[[ Records provided open ]]

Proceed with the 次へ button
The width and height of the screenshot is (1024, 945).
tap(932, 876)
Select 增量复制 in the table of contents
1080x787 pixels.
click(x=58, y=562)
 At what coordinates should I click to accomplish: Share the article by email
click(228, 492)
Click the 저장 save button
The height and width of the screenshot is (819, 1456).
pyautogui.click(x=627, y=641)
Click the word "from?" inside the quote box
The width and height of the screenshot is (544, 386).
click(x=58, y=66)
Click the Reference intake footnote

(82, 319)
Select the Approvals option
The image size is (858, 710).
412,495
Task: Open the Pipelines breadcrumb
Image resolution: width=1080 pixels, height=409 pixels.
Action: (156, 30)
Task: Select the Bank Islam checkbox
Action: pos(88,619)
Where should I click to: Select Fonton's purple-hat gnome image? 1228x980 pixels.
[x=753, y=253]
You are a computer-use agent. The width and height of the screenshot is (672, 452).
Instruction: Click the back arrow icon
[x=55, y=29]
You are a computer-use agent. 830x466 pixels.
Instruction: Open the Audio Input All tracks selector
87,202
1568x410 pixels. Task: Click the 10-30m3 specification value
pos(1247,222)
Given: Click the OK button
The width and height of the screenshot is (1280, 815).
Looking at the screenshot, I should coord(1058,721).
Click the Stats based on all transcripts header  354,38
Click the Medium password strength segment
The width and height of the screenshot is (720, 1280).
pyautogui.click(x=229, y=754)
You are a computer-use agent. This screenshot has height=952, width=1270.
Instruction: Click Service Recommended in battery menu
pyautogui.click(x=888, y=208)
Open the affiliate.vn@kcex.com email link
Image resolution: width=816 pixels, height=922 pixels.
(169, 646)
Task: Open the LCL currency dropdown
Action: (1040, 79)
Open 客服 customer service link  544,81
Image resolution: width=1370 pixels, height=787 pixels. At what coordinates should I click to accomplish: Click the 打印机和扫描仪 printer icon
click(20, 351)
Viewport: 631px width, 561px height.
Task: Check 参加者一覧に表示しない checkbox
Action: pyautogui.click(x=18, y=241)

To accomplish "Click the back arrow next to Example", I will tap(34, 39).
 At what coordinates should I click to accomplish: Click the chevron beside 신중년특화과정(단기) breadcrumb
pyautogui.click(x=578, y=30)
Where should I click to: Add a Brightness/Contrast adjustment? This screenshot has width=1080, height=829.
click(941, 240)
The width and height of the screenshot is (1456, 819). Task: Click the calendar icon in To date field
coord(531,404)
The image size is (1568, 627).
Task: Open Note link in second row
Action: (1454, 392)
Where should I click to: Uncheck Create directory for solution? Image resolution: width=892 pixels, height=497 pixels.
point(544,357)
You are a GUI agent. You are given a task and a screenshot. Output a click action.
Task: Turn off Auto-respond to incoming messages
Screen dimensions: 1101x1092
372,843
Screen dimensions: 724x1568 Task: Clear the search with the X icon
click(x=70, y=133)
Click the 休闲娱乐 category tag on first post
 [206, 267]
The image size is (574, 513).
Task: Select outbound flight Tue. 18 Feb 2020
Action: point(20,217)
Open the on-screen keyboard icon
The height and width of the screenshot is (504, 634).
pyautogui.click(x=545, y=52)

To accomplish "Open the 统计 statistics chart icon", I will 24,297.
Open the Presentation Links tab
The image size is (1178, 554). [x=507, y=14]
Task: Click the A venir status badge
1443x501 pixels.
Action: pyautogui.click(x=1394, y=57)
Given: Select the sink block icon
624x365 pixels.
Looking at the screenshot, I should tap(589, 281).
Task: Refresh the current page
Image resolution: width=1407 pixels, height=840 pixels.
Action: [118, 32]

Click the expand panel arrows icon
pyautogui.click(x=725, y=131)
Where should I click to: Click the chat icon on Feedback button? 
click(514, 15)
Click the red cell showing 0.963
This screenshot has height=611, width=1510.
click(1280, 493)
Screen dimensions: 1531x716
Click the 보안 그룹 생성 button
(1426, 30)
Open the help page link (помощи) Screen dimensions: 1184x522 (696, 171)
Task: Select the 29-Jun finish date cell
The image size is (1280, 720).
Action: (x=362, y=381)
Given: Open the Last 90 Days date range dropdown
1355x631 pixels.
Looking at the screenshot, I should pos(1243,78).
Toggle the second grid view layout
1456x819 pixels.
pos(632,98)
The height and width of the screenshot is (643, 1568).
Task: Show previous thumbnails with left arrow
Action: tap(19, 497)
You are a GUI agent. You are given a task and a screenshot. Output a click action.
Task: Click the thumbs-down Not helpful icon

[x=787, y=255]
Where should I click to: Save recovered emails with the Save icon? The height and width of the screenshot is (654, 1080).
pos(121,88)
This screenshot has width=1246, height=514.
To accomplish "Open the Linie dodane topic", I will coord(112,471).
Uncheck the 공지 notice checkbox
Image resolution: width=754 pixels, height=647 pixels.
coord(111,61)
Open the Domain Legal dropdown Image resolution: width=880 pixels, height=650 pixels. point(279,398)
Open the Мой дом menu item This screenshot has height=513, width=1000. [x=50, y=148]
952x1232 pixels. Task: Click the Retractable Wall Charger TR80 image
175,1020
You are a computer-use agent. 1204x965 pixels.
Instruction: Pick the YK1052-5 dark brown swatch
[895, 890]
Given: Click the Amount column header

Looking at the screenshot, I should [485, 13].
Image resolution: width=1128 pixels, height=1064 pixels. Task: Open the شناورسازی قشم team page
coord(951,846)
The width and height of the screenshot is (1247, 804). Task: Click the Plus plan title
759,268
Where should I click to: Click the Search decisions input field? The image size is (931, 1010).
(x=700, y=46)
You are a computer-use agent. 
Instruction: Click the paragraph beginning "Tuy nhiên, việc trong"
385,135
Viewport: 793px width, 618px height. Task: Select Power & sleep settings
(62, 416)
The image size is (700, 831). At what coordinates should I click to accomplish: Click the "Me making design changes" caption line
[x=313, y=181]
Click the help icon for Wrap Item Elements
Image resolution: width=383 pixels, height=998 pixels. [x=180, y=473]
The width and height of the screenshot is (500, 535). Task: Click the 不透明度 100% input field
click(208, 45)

[[ Records provided closed ]]

Task requirements
Give back the records word for word. Start at the first line, end at the line containing "Click the word", and include both.

Solved exercise
Proceed with the 次へ button
The width and height of the screenshot is (1024, 945).
tap(932, 876)
Select 增量复制 in the table of contents
1080x787 pixels.
click(x=58, y=562)
 At what coordinates should I click to accomplish: Share the article by email
click(228, 492)
Click the 저장 save button
The height and width of the screenshot is (819, 1456).
pyautogui.click(x=627, y=641)
Click the word "from?" inside the quote box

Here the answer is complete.